## Task
How many lines in the entries below contain the string "computer"? Reply with the number only.

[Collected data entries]
□ □ □ □ □ □ □

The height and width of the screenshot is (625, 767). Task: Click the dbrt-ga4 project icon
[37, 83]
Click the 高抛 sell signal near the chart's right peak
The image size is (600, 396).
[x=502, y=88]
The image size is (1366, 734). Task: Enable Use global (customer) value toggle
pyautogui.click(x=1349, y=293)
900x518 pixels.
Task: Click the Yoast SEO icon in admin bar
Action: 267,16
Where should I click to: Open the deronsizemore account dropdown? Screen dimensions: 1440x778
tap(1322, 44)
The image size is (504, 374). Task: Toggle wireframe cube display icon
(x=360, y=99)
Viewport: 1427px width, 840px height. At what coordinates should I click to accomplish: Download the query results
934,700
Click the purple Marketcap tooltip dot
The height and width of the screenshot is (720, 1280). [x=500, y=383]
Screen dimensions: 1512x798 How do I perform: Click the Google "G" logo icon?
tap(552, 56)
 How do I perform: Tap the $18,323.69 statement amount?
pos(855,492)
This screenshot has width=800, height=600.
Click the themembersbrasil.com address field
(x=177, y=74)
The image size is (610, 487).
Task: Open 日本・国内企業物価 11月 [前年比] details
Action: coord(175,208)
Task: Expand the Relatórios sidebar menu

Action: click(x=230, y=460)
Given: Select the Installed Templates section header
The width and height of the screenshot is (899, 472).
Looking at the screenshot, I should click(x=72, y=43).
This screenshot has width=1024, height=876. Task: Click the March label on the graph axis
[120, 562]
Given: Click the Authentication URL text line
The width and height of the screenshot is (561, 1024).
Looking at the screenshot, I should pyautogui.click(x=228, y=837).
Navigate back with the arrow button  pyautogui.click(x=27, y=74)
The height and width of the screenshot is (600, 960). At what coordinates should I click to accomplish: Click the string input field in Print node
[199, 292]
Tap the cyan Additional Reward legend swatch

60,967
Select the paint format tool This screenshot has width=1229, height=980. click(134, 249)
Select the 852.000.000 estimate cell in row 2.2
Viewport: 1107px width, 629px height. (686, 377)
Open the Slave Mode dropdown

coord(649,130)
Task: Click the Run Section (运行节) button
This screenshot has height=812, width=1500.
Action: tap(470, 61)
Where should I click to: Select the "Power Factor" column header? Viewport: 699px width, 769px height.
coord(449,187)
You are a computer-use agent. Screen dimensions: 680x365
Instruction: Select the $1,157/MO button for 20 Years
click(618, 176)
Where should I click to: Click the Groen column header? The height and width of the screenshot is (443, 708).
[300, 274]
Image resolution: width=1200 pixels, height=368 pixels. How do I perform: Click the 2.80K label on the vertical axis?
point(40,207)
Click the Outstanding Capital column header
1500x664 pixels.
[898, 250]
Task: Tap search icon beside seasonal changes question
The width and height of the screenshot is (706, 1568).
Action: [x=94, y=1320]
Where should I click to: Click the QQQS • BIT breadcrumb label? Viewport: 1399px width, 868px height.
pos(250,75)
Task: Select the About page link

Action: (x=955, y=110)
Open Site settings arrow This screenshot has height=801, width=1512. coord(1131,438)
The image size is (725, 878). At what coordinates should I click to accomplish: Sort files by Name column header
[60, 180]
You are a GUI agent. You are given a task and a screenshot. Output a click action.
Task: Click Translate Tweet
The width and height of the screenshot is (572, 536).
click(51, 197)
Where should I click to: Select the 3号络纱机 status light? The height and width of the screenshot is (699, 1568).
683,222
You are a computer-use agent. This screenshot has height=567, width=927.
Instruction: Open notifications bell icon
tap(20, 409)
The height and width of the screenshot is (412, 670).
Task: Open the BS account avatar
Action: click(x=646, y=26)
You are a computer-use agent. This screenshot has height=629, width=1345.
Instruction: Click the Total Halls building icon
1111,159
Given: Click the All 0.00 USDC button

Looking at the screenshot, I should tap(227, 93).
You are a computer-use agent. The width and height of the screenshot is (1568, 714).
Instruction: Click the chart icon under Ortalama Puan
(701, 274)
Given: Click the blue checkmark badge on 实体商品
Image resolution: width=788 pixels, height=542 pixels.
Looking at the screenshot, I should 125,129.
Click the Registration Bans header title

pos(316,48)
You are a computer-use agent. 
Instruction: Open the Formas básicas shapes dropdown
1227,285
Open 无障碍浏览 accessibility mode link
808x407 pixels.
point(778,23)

□ □ □ □ □ □ □

## Solution to this exercise
5